Apocalipsis 9:13-21 (La sexta trompeta): Sugerencias para reflexionar y aplicar a nuestras vidas

G. K. Beale, Revelation: A Shorter Commentary (Eerdmans, 2015), pp. 197-198.

Apocalipsis 9:13-21.

Sobre la seriedad del engaño.  Estos versículos presentan un cuadro de criaturas feroces que representan a espíritus demoniacos que traen tormento a los no creyentes.  Un examen cuidadoso de este cuadro muestra que la manera real en que estas criaturas confrontan a la gente es a menudo mediante falsos maestros (dentro y fuera de la iglesia), que promueven la adoración de cualquier cosa excepto del Dios verdadero.  ¿Sería posible que por tener una interpretación literalista de Apocalipsis, en virtud de la cual esperamos ser confrontados por caballos sobrenaturales con colas de serpientes o por alguna fuerza militar letal moderna, estemos perdiéndonos de la realidad espiritual muy presente de estos seres en medio de nosotros?  ¿Qué tan seriamente tomamos la amenaza de la falsa enseñanza? ¿La vemos como un mero, aunque desagradable, fenómeno humano, o como algo impulsado por espíritus demoniacos?  ¿Cómo respondemos a tales amenazas?  ¿Acudimos sin desviación a la Palabra de Dios para protección, puesto que es la única fuente de verdad contra tales amenazas?  En otro lugar Juan dice, “sois fuertes, y la palabra de Dios permanece en vosotros, y habéis vencido al maligno” (1ª Juan 2:14); esto significa (en el contexto), que la fuerza para vencer las falsas enseñanzas del diablo proviene solamente de “la palabra de Dios.”
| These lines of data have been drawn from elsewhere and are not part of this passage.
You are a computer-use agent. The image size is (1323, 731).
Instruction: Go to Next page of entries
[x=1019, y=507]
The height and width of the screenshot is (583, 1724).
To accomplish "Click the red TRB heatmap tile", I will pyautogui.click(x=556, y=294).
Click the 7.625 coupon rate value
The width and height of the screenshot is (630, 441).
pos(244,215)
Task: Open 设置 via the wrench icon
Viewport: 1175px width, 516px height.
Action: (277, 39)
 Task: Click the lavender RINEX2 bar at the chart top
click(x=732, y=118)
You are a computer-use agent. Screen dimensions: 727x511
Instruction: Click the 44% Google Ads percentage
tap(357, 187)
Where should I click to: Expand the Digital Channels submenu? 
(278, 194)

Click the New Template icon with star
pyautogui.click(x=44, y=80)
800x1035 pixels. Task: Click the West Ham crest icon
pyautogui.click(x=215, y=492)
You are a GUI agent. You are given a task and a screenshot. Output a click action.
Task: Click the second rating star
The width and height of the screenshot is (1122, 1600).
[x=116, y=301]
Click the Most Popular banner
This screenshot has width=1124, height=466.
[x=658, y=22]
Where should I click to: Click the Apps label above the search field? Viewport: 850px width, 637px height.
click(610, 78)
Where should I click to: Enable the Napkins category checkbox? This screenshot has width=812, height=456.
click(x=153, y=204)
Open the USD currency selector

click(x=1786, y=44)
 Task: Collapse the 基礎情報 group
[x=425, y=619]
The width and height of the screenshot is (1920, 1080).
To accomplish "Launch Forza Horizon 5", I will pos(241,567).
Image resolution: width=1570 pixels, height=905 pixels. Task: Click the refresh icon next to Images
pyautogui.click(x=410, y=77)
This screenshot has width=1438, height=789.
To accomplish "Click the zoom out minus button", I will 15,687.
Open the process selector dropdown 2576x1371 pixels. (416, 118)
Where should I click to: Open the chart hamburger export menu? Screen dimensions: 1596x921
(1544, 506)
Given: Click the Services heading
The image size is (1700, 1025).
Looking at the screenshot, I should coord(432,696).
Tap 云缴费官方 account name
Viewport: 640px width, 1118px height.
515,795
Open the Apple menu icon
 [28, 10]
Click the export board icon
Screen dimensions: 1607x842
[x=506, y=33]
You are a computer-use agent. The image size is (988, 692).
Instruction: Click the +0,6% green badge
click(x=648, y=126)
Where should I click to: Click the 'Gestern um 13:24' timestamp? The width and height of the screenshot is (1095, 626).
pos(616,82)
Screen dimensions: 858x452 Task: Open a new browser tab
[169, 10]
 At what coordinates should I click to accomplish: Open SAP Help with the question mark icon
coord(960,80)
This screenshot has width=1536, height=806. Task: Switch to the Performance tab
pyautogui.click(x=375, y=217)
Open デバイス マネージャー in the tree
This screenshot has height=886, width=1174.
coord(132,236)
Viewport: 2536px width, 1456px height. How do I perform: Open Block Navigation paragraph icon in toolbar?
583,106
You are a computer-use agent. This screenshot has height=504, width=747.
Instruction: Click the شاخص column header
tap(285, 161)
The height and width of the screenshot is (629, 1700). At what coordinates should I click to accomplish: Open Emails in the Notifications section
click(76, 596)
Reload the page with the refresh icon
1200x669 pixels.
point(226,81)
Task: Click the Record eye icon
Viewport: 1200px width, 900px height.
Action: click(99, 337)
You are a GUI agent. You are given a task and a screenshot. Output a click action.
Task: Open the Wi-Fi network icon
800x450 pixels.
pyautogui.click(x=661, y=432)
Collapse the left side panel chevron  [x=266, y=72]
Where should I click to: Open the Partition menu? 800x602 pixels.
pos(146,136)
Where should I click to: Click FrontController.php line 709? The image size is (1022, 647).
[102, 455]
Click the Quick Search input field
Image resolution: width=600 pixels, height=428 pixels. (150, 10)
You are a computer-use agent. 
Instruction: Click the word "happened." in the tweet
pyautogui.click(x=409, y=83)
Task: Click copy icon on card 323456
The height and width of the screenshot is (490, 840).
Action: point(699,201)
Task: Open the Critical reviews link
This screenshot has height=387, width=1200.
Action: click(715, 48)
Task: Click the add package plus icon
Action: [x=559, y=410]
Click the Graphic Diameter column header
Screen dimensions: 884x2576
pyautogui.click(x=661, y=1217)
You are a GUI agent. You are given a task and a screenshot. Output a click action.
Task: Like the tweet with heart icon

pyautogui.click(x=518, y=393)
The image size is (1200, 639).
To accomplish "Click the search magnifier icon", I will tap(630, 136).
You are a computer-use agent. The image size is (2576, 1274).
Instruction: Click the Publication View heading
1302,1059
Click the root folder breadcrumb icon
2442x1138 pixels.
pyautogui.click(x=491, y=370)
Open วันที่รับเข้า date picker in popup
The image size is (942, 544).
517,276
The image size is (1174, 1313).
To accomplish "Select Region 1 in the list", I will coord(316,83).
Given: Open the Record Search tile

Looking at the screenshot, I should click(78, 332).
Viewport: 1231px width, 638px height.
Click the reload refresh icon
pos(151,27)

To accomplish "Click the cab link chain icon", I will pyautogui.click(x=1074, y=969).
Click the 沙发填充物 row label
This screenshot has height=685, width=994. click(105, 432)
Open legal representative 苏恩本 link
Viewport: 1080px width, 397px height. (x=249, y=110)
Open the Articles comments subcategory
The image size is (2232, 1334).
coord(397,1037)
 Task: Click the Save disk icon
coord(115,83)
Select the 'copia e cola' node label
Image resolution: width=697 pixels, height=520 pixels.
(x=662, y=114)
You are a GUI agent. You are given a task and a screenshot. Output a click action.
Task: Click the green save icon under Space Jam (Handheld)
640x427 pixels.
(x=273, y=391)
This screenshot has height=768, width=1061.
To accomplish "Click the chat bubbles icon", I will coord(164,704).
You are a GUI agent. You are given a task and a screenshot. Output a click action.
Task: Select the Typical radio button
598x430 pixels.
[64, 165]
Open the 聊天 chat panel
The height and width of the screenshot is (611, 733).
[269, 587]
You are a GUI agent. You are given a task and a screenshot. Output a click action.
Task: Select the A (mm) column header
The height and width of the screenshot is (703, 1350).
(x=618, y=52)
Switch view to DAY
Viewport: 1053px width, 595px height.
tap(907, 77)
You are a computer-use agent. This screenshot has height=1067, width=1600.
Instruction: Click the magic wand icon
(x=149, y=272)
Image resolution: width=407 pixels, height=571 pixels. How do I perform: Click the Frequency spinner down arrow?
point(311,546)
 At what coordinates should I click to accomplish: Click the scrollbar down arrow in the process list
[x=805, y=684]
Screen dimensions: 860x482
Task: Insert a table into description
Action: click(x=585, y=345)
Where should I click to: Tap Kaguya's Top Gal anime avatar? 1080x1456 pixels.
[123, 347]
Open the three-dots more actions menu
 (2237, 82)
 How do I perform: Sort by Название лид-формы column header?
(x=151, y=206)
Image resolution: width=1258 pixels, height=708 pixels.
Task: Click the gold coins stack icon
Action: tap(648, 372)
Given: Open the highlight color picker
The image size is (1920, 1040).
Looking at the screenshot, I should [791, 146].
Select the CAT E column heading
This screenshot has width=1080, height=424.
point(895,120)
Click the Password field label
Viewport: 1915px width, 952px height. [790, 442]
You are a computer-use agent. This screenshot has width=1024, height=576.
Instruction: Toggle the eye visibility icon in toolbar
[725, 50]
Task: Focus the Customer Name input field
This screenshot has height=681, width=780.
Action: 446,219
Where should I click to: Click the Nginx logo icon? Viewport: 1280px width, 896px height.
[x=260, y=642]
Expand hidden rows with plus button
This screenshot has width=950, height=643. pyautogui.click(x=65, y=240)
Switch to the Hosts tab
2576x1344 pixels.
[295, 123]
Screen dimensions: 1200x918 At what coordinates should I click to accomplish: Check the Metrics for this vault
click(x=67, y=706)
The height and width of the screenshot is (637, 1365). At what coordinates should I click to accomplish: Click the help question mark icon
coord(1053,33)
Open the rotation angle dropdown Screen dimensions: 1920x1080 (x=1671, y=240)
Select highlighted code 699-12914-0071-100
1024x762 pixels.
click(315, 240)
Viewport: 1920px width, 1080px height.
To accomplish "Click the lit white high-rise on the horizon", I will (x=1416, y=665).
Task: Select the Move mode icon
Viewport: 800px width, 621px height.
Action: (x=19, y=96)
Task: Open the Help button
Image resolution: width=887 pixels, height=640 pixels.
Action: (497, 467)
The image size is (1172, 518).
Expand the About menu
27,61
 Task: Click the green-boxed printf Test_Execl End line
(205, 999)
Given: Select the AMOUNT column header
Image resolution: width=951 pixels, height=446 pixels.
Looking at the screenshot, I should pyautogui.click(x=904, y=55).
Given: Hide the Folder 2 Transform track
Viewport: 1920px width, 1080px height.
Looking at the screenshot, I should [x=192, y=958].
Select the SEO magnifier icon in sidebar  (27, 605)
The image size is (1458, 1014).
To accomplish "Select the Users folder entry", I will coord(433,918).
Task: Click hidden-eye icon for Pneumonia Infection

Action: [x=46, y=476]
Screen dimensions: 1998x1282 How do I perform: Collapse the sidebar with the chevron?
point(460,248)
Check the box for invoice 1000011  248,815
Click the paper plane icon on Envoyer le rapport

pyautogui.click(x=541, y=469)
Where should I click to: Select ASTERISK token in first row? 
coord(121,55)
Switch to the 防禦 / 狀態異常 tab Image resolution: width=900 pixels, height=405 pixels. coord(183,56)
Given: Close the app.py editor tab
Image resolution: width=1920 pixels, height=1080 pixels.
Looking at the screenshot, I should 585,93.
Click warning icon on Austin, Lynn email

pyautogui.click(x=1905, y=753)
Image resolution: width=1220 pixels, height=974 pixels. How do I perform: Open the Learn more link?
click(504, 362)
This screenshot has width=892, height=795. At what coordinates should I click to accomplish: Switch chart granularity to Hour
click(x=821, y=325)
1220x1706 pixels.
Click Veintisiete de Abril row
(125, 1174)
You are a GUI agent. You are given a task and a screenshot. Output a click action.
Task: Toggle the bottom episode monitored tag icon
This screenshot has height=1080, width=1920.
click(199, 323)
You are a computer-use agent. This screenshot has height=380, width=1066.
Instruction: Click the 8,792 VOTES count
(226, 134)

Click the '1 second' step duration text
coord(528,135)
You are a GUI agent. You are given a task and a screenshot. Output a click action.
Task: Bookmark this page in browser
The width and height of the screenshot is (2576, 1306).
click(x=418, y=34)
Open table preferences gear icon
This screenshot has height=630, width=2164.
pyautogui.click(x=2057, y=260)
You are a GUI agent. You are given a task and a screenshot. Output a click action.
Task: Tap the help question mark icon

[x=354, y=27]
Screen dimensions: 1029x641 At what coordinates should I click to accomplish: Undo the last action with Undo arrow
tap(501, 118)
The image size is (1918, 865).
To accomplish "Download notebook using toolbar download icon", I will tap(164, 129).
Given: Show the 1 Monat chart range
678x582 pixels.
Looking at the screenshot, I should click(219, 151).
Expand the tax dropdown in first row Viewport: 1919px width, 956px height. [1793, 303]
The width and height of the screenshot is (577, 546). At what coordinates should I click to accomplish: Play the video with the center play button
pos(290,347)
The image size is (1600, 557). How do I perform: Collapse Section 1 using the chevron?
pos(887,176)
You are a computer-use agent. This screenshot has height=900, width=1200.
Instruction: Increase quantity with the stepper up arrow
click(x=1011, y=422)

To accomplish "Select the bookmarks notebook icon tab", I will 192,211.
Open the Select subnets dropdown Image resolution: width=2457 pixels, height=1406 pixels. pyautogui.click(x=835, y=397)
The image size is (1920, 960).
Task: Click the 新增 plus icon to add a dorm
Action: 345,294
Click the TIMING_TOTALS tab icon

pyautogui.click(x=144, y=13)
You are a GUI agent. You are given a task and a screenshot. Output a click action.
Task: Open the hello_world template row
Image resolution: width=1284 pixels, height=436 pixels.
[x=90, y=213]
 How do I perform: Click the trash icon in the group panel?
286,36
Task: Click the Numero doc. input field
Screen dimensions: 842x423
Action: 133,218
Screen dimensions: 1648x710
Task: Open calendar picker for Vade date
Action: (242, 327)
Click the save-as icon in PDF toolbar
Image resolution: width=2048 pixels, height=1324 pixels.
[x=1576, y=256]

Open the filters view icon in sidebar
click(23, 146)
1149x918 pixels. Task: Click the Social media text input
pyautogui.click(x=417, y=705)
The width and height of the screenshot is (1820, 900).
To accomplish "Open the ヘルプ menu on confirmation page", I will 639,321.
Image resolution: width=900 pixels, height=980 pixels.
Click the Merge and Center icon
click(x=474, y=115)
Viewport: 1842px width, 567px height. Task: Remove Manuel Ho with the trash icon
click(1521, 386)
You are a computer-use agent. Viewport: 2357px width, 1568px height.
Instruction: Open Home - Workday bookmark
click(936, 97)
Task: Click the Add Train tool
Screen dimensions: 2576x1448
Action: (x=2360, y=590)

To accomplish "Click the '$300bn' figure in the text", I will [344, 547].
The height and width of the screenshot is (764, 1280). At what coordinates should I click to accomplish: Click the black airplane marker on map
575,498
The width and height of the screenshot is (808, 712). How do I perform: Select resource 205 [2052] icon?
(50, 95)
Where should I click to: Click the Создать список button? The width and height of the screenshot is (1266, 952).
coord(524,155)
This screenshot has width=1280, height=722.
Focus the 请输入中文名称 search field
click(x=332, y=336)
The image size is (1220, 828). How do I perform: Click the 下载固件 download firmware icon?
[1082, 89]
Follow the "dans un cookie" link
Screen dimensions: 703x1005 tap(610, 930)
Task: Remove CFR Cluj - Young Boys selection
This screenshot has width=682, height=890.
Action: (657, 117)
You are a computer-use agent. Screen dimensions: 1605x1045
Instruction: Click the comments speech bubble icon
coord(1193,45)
Sobre la naturaleza de la idolatría.  Estos versículos presentan un cuadro de la idolatría mayormente en línea con el del Antiguo Testamento: la adoración de ídolos de oro, plata y otros materiales.  El contexto más amplio de Apocalipsis, que habla de la destrucción de todas las cosas creadas, muestra que estos materiales humanos representan cualquier cosa que no es Dios, es decir, la adoración de las criaturas en lugar del Creador [Romanos 1:25].  ¿Qué modalidades de idolatría existen en nuestra sociedad?  El oro no es malo en sí mismo, pero lo es si es adorado.  ¿Y qué tal los deportes, las carreras profesionales, las actividades recreativas, o la adquisición de dinero y posesiones materiales?  ¿Y qué de cosas claramente malas como la pornografía?  ¿Qué tan extensiva es la idolatría en nuestra experiencia?  ¿No será que parte del engaño es que hemos restringido la “idolatría” a la adoración de ídolos literales?  Cualquier cosa con la que estemos más comprometidos que con Dios es un ídolo, incluyendo el culto a nosotros mismos.

La nocividad de la idolatría.  Juan conecta aquí la idolatría con homicidios, hechicerías, inmoralidad y robos [9:21].  Si la observación del Antiguo Testamento ha de ser tomada seriamente, los idólatras se vuelven tan ciegos y mudos como lo que adoran [ver Salmo 115:4-8; 135:15-18; Isaías 44:9; Ezequiel 12:2].*  Entonces quedan anestesiados, en palabras del comentario, a todo lo que es bueno y a todo lo que es de Dios, a la vez que caen más y más profundamente en las garras de las fuerzas de las tinieblas, como Juan lo retrata tan vívidamente.  ¿Es así como la idolatría conduce a estas espantosas formas de pecado y rebelión?  ¿Cómo ha usado Satanás la idolatría para conducir a la gente más y más a las tinieblas?  ¿Existe un punto más allá del cual es imposible el arrepentimiento?  ¿Cómo podemos guardarnos contra si quiera comenzar con las prácticas idolátricas, puesto que sabemos a dónde conducen inevitablemente?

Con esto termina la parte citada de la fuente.